The documentary The King of Kong: A Fistful of Quarters sounds like a grups’ dream—it centers on men who have never stopped trying to set records in classic arcade games like Donkey Kong, Pac-Man, Ms. Pac-Man, Q*bert, etc. I sympathize: In my twenties, I hung out at a Boston dive bar with another young film critic (let’s call him, oh, Onan Gliberperson) drinking pint after pint of Bass Ale and playing Donkey Kong well into the night. Then the game began to play me. Half asleep on my bed, I’d swear I’d just reached level seven. Anyway, Seth Gordon’s movie doesn’t get into the addiction part. The main characters are the legendary “gamer of the century” demigod Billy Mitchell and Steve Wiebe, a family man who, in 2003, loses his job at Boeing and retreats to play the Kong in his garage—where he videotapes himself blasting Mitchell’s old record to smithereens.

There’s no doubt which side director Gordon is on. Mitchell is a dark, bearded glowerer who dispatches goons to take apart Wiebe’s machine to check for improprieties. He also declares that a record isn’t valid unless the game is played in public. After Wiebe jets to New Hampshire to play the game in public—and again bests Mitchell’s record—Mitchell sends a tape of himself scoring higher. In private! It’s not just Mitchell who makes you furious; it’s also his acolytes, who are like shifty Republican operatives decrying voter fraud while fiddling with Diebold machines. You want to drop barrels on them.

The King of Kong is very entertaining (and doesn’t overstay its welcome) but it’s a little depressing to contemplate. Are there any arenas in which Americans don’t want to compete and conquer? Wiebe seems too nice a guy (with too nice a wife and kids) to waste any more time on that bloody game. He could do so many other things with his spare time—even film criticism.

If you’ve never seen a Johnnie To crime picture, Exiled (opening August 31) is a simple, stylish, and utterly delightful introduction.

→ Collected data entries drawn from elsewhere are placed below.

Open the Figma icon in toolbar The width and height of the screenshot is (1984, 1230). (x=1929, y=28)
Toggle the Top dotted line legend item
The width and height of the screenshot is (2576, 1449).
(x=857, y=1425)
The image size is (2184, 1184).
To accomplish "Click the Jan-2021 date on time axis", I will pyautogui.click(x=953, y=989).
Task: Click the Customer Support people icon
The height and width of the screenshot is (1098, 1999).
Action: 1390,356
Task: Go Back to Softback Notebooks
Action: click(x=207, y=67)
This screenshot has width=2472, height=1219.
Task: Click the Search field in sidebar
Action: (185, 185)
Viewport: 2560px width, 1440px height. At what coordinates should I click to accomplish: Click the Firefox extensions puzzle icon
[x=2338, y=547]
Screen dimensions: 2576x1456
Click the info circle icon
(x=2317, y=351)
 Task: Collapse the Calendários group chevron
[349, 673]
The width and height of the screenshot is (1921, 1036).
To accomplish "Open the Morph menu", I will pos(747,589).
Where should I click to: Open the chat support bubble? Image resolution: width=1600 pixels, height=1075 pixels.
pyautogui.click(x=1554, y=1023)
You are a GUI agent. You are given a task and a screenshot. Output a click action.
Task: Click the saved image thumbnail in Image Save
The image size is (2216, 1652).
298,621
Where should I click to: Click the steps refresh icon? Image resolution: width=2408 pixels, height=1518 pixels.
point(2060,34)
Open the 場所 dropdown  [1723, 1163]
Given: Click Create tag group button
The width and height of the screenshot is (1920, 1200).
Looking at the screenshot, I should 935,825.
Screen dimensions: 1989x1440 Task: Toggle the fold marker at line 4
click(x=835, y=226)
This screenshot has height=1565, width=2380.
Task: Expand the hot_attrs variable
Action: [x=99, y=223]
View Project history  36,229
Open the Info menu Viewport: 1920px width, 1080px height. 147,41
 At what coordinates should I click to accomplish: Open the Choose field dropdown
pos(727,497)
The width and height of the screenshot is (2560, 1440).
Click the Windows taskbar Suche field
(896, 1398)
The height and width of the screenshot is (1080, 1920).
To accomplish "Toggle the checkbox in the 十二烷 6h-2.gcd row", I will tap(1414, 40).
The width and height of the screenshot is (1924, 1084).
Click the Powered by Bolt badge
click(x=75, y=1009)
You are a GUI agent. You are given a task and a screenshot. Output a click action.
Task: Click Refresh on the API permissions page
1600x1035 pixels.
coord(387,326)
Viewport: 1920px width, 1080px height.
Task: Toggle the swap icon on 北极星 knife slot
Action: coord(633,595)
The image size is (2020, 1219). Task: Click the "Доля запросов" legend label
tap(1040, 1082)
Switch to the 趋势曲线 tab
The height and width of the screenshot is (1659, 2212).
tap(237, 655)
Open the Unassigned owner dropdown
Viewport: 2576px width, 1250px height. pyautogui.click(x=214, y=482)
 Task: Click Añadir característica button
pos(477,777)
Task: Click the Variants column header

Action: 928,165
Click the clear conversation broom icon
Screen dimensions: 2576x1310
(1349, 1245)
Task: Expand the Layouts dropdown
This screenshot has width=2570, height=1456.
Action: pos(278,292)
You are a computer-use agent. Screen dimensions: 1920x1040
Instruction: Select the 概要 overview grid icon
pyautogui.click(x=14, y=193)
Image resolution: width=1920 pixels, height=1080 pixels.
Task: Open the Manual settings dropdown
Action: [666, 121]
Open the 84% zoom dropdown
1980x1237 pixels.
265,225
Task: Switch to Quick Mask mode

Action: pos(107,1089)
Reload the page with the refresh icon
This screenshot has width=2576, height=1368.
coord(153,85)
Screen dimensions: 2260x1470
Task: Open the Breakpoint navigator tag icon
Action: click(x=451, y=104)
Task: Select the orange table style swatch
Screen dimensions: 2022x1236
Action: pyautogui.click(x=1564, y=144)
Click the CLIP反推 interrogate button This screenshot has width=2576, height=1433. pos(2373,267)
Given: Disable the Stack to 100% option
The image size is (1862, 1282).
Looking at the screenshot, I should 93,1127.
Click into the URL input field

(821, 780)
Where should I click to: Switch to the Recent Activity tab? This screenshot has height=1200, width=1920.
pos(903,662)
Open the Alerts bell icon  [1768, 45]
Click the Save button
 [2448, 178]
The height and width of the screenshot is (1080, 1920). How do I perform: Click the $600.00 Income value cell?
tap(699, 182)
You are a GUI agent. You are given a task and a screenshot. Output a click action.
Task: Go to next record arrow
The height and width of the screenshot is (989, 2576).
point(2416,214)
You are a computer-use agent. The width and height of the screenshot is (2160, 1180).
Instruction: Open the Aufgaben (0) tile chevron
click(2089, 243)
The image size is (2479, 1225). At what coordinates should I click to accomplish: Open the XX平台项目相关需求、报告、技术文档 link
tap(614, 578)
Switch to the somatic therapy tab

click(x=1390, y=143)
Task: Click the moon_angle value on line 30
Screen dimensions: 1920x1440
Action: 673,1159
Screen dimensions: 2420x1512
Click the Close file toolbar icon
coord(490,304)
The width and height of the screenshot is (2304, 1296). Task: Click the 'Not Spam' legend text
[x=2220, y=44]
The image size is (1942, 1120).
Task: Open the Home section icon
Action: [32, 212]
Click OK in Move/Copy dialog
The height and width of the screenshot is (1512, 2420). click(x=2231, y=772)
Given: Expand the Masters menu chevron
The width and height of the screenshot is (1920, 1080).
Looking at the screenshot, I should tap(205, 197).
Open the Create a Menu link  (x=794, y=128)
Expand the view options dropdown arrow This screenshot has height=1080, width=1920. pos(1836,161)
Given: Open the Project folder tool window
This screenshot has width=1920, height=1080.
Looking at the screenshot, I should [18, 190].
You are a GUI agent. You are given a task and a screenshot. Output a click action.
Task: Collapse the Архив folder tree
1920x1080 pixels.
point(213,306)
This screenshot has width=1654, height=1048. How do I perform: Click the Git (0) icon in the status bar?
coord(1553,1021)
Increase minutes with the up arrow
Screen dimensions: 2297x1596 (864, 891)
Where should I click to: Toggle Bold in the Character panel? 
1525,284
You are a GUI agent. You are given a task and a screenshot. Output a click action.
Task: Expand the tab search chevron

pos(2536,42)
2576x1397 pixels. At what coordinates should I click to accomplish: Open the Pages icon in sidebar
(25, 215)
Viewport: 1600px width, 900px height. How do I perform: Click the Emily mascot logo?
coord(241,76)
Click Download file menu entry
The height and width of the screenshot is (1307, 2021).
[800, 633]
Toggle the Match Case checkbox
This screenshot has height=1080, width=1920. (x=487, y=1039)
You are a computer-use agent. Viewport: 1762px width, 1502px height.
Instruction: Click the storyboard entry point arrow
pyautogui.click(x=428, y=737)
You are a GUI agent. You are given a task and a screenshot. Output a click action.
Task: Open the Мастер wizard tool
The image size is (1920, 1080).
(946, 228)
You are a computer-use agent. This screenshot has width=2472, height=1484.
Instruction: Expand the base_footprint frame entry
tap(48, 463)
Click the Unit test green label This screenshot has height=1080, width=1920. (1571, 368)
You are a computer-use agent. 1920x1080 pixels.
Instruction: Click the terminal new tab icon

It doesn’t have the sociological sweep of To’s Triad Election double bill or the cheeky media satire of his Breaking News. It’s in the Sam Peckinpah/Walter Hill archetypal mode. Six gangsters—the most charismatic is Anthony Wong, who played the doomed police chief in Infernal Affairs—can’t bring themselves to execute in cold blood a childhood friend who betrayed the boss and has just turned up in Macao with his wife and a baby. They give him a chance to make some money for his family—but more and more, they become his family. Unlike the jittery, handheld documentary look of new-style American thrillers, Exiled recalls the smooth, gliding, arcing camera of Sergio Leone, the antagonists facing one another impassively in sunglasses and long coats while the camera confidently takes the measure of the space. The ensemble shoot-outs are a bit of a muddle, but they’re certainly colorful—the puffs of smoke around the falling bodies are crimson. By the time Exiled comes to its bloody, heartbreaking finale, you’ll wish you could see these actors’ faces in every crime thriller.

BACKSTORY
Late August is often when studios purge their stinkers, but the Weinstein Company says that’s not why The Nanny Diaries is opening now. The film was first set for April, then moved to September 7, and then to August 24. Harvey Weinstein told the New York Post that the switch was because Lionsgate moved its Russell Crowe–Christian Bale Western, 3:10 to Yuma, to September 7: “They threw a $75 million movie at us … that would compete with us for females.”

Superbad
Directed by Greg Mottola. Columbia Pictures. R.

The Nanny Diaries
Directed by Robert Pulcini. Weinstein Company. PG-13.

King of Kong
Directed by Seth Gordon.Picturehouse. PG-13.

Exiled
Directed by Johnnie To. Magnolia Pictures. R.